Provided text
--------------------
Thread (39 messages) 39 messages, 5 authors, 2020-03-01

Re: [PATCH RFC] ext4: fix potential race between online resizing and write operations

From: Joel Fernandes <hidden>
Date: 2020-02-22 22:24:22
Also in: lkml

On Fri, Feb 21, 2020 at 12:22:50PM -0800, Paul E. McKenney wrote:
On Fri, Feb 21, 2020 at 02:14:55PM +0100, Uladzislau Rezki wrote:
quoted
On Thu, Feb 20, 2020 at 04:30:35PM -0800, Paul E. McKenney wrote:
quoted
On Wed, Feb 19, 2020 at 11:52:33PM -0500, Theodore Y. Ts'o wrote:
quoted
On Tue, Feb 18, 2020 at 06:08:57PM +0100, Uladzislau Rezki wrote:
quoted
now it becomes possible to use it like: 
	...
	void *p = kvmalloc(PAGE_SIZE);
	kvfree_rcu(p);
	...
also have a look at the example in the mm/list_lru.c diff.
I certainly like the interface, thanks!  I'm going to be pushing
patches to fix this using ext4_kvfree_array_rcu() since there are a
number of bugs in ext4's online resizing which appear to be hitting
multiple cloud providers (with reports from both AWS and GCP) and I
want something which can be easily backported to stable kernels.

But once kvfree_rcu() hits mainline, I'll switch ext4 to use it, since
your kvfree_rcu() is definitely more efficient than my expedient
jury-rig.

I don't feel entirely competent to review the implementation, but I do
have one question.  It looks like the rcutiny implementation of
kfree_call_rcu() isn't going to do the right thing with kvfree_rcu(p).
--------------------
Material shown
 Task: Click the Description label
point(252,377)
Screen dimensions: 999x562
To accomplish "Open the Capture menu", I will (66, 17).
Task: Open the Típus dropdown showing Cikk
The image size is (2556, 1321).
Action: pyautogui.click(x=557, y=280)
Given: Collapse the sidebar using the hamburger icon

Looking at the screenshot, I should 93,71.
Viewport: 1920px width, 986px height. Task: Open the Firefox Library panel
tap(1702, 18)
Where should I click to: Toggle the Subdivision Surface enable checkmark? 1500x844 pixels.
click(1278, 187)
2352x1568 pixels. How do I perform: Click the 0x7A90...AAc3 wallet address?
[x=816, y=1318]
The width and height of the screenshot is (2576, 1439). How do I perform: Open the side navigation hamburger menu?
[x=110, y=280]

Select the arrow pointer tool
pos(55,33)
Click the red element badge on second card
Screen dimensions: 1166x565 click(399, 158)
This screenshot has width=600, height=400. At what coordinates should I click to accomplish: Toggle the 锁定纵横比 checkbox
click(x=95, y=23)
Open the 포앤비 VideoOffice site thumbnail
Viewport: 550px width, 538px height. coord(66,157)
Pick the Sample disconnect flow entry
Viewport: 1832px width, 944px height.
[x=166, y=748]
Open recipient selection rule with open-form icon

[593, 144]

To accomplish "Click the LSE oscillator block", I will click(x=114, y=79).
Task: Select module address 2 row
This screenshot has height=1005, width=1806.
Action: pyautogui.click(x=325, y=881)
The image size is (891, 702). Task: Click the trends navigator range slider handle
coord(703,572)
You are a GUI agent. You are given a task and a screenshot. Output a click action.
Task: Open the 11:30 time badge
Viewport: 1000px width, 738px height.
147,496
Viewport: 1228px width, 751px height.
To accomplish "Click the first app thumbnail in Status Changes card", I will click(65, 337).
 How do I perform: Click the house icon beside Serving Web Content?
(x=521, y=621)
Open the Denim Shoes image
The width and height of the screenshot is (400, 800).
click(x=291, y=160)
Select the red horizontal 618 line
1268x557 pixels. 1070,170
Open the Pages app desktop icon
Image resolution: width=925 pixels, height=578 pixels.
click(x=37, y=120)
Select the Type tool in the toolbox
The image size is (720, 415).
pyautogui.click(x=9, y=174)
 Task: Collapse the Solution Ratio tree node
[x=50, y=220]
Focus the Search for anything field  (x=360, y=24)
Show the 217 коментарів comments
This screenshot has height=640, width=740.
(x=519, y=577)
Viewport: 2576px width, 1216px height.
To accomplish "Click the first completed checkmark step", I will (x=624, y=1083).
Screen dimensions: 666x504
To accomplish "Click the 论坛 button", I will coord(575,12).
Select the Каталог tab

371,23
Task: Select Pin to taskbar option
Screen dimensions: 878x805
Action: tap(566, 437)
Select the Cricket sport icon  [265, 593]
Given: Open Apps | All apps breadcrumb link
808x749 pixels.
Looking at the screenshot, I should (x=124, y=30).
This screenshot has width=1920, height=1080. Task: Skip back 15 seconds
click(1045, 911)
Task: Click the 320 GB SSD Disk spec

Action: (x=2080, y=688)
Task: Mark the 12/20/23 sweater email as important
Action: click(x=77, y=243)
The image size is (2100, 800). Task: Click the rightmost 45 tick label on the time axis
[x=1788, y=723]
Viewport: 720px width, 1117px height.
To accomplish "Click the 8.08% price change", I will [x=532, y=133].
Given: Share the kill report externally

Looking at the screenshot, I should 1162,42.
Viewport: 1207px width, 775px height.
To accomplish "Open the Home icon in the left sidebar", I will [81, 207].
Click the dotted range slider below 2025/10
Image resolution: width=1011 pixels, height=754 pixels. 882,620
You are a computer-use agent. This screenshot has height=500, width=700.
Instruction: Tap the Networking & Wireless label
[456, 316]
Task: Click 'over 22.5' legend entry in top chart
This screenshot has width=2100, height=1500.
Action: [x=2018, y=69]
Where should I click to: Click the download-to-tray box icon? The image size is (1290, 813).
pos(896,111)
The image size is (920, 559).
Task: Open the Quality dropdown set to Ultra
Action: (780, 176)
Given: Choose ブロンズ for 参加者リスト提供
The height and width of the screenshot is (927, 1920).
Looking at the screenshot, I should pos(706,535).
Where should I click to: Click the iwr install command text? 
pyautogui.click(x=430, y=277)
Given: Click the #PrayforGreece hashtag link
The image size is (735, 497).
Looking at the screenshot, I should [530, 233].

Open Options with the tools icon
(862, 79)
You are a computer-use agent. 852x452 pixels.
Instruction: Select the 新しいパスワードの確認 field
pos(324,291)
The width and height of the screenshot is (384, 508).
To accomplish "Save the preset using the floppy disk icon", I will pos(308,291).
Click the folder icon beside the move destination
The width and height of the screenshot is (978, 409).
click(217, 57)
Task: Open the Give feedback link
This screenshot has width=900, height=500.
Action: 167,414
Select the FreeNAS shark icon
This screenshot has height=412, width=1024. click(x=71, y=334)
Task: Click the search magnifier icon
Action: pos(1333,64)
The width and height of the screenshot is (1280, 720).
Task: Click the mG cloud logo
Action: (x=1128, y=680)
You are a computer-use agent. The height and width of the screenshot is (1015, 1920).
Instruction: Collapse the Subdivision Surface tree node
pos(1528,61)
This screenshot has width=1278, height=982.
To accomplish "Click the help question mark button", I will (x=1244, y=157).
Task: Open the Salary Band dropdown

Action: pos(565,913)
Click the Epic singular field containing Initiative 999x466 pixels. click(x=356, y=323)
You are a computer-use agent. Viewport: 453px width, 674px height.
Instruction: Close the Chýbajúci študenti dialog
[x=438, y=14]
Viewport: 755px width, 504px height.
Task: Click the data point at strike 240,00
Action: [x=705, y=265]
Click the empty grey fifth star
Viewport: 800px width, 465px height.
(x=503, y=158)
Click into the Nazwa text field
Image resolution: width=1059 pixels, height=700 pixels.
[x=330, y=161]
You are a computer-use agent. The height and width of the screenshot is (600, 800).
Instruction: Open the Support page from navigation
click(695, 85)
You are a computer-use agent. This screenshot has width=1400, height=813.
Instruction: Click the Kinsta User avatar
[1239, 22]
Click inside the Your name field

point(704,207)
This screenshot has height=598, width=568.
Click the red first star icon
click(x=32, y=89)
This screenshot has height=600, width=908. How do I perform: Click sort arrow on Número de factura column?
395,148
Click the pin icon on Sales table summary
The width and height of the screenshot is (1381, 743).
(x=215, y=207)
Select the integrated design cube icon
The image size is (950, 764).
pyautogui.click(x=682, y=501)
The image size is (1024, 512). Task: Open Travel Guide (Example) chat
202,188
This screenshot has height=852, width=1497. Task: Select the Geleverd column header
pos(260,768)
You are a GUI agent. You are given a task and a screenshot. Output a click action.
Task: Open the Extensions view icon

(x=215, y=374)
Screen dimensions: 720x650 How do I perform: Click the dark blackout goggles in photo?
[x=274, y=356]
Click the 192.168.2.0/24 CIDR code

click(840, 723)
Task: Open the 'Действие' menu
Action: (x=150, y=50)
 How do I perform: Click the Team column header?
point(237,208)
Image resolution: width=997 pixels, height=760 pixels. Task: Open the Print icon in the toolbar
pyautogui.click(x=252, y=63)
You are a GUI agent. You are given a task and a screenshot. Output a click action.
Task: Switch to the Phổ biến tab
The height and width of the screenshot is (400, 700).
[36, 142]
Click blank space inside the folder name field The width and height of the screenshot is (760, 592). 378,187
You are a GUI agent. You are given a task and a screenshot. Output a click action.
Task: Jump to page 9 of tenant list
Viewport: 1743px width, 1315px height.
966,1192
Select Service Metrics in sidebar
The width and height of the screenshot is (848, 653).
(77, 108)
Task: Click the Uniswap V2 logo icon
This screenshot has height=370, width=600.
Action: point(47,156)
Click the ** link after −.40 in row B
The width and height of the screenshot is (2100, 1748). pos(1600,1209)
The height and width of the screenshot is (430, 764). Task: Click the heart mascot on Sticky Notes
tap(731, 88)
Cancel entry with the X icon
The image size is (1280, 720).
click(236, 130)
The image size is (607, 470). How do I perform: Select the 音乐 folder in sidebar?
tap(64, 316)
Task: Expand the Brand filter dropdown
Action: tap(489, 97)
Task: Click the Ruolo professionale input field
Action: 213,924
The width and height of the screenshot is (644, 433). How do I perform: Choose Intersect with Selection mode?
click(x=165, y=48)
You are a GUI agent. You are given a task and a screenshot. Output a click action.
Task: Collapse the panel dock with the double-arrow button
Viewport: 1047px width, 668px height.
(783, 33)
--------------------
Written instruction 1
Switch "hamburger" to "three-line" in the records, from their start down through the line containing "will click(65, 337).", and give those lines again with nothing else changed.
Written instruction 2
Resume the ext4 online-resizing thread from its last line.

Answer 1
 Task: Click the Description label
point(252,377)
Screen dimensions: 999x562
To accomplish "Open the Capture menu", I will (66, 17).
Task: Open the Típus dropdown showing Cikk
The image size is (2556, 1321).
Action: pyautogui.click(x=557, y=280)
Given: Collapse the sidebar using the three-line icon

Looking at the screenshot, I should 93,71.
Viewport: 1920px width, 986px height. Task: Open the Firefox Library panel
tap(1702, 18)
Where should I click to: Toggle the Subdivision Surface enable checkmark? 1500x844 pixels.
click(1278, 187)
2352x1568 pixels. How do I perform: Click the 0x7A90...AAc3 wallet address?
[x=816, y=1318]
The width and height of the screenshot is (2576, 1439). How do I perform: Open the side navigation three-line menu?
[x=110, y=280]

Select the arrow pointer tool
pos(55,33)
Click the red element badge on second card
Screen dimensions: 1166x565 click(399, 158)
This screenshot has width=600, height=400. At what coordinates should I click to accomplish: Toggle the 锁定纵横比 checkbox
click(x=95, y=23)
Open the 포앤비 VideoOffice site thumbnail
Viewport: 550px width, 538px height. coord(66,157)
Pick the Sample disconnect flow entry
Viewport: 1832px width, 944px height.
[x=166, y=748]
Open recipient selection rule with open-form icon

[593, 144]

To accomplish "Click the LSE oscillator block", I will click(x=114, y=79).
Task: Select module address 2 row
This screenshot has height=1005, width=1806.
Action: pyautogui.click(x=325, y=881)
The image size is (891, 702). Task: Click the trends navigator range slider handle
coord(703,572)
You are a GUI agent. You are given a task and a screenshot. Output a click action.
Task: Open the 11:30 time badge
Viewport: 1000px width, 738px height.
147,496
Viewport: 1228px width, 751px height.
To accomplish "Click the first app thumbnail in Status Changes card", I will click(65, 337).

Answer 2
Am I missing something?
Good catch!  I believe that rcu_reclaim_tiny() would need to do
kvfree() instead of its current kfree().

Vlad, anything I am missing here?
Yes something like that. There are some open questions about
realization, when it comes to tiny RCU. Since we are talking
about "headless" kvfree_rcu() interface, i mean we can not link
freed "objects" between each other, instead we should place a
pointer directly into array that will be drained later on.

It would be much more easier to achieve that if we were talking
about the interface like: kvfree_rcu(p, rcu), but that is not our
case :)

So, for CONFIG_TINY_RCU we should implement very similar what we
have done for CONFIG_TREE_RCU or just simply do like Ted has done
with his

void ext4_kvfree_array_rcu(void *to_free)

i mean:

   local_irq_save(flags);
   struct foo *ptr = kzalloc(sizeof(*ptr), GFP_ATOMIC);

   if (ptr) {
           ptr->ptr = to_free;
           call_rcu(&ptr->rcu, kvfree_callback);
   }
   local_irq_restore(flags);
We really do still need the emergency case, in this case for when
kzalloc() returns NULL.  Which does indeed mean an rcu_head in the thing
being freed.  Otherwise, you end up with an out-of-memory deadlock where
you could free memory only if you had memor to allocate.
Can we rely on GFP_ATOMIC allocations for these? These have emergency memory
pools which are reserved.

I was thinking a 2 fold approach (just thinking out loud..):

If kfree_call_rcu() is called in atomic context or in any rcu reader, then
use GFP_ATOMIC to grow an rcu_head wrapper on the atomic memory pool and
queue that.

Otherwise, grow an rcu_head on the stack of kfree_call_rcu() and call
synchronize_rcu() inline with it.

Use preemptible() andr task_struct's rcu_read_lock_nesting to differentiate
between the 2 cases.

Thoughts?
quoted
Also there is one more open question what to do if GFP_ATOMIC
gets failed in case of having low memory condition. Probably
we can make use of "mempool interface" that allows to have
min_nr guaranteed pre-allocated pages.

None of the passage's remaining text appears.